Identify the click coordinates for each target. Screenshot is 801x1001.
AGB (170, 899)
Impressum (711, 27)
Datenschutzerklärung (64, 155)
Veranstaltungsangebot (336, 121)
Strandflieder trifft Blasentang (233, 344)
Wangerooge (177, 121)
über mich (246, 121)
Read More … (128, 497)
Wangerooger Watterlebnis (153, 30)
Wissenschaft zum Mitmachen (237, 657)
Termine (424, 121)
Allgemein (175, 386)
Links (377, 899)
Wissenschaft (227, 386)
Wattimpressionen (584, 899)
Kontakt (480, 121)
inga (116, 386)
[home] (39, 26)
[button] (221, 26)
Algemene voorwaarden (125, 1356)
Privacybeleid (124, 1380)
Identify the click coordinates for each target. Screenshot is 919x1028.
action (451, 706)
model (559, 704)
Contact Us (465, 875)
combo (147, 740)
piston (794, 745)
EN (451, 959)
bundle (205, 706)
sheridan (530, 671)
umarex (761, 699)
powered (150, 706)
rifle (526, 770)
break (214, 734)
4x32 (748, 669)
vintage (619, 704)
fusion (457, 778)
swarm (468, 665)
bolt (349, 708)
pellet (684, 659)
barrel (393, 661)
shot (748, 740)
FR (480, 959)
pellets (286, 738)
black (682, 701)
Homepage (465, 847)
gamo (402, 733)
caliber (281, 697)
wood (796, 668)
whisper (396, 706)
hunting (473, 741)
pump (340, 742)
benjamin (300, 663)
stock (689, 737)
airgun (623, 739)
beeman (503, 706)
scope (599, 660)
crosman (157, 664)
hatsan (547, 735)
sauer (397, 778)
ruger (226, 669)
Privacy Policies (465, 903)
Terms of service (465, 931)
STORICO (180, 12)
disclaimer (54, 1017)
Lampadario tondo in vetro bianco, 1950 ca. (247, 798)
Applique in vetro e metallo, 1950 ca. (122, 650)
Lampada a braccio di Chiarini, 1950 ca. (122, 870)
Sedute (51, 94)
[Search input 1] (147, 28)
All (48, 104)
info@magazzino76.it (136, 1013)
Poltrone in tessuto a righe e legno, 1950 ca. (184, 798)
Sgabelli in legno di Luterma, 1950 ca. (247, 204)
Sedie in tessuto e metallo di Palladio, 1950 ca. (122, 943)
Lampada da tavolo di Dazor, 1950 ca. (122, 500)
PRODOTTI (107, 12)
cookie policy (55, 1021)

#####

» Exercise objective: Rewrite all of the entries above, replacing "click coordinates" with "tap coordinates" and leaving everything else unchanged.

» Problem solution:
Identify the tap coordinates for each target. Screenshot is 801x1001.
AGB (170, 899)
Impressum (711, 27)
Datenschutzerklärung (64, 155)
Veranstaltungsangebot (336, 121)
Strandflieder trifft Blasentang (233, 344)
Wangerooge (177, 121)
über mich (246, 121)
Read More … (128, 497)
Wangerooger Watterlebnis (153, 30)
Wissenschaft zum Mitmachen (237, 657)
Termine (424, 121)
Allgemein (175, 386)
Links (377, 899)
Wissenschaft (227, 386)
Wattimpressionen (584, 899)
Kontakt (480, 121)
inga (116, 386)
[home] (39, 26)
[button] (221, 26)
Algemene voorwaarden (125, 1356)
Privacybeleid (124, 1380)
Identify the tap coordinates for each target. Screenshot is 919x1028.
action (451, 706)
model (559, 704)
Contact Us (465, 875)
combo (147, 740)
piston (794, 745)
EN (451, 959)
bundle (205, 706)
sheridan (530, 671)
umarex (761, 699)
powered (150, 706)
rifle (526, 770)
break (214, 734)
4x32 (748, 669)
vintage (619, 704)
fusion (457, 778)
swarm (468, 665)
bolt (349, 708)
pellet (684, 659)
barrel (393, 661)
shot (748, 740)
FR (480, 959)
pellets (286, 738)
black (682, 701)
Homepage (465, 847)
gamo (402, 733)
caliber (281, 697)
wood (796, 668)
whisper (396, 706)
hunting (473, 741)
pump (340, 742)
benjamin (300, 663)
stock (689, 737)
airgun (623, 739)
beeman (503, 706)
scope (599, 660)
crosman (157, 664)
hatsan (547, 735)
sauer (397, 778)
ruger (226, 669)
Privacy Policies (465, 903)
Terms of service (465, 931)
STORICO (180, 12)
disclaimer (54, 1017)
Lampadario tondo in vetro bianco, 1950 ca. (247, 798)
Applique in vetro e metallo, 1950 ca. (122, 650)
Lampada a braccio di Chiarini, 1950 ca. (122, 870)
Sedute (51, 94)
[Search input 1] (147, 28)
All (48, 104)
info@magazzino76.it (136, 1013)
Poltrone in tessuto a righe e legno, 1950 ca. (184, 798)
Sgabelli in legno di Luterma, 1950 ca. (247, 204)
Sedie in tessuto e metallo di Palladio, 1950 ca. (122, 943)
Lampada da tavolo di Dazor, 1950 ca. (122, 500)
PRODOTTI (107, 12)
cookie policy (55, 1021)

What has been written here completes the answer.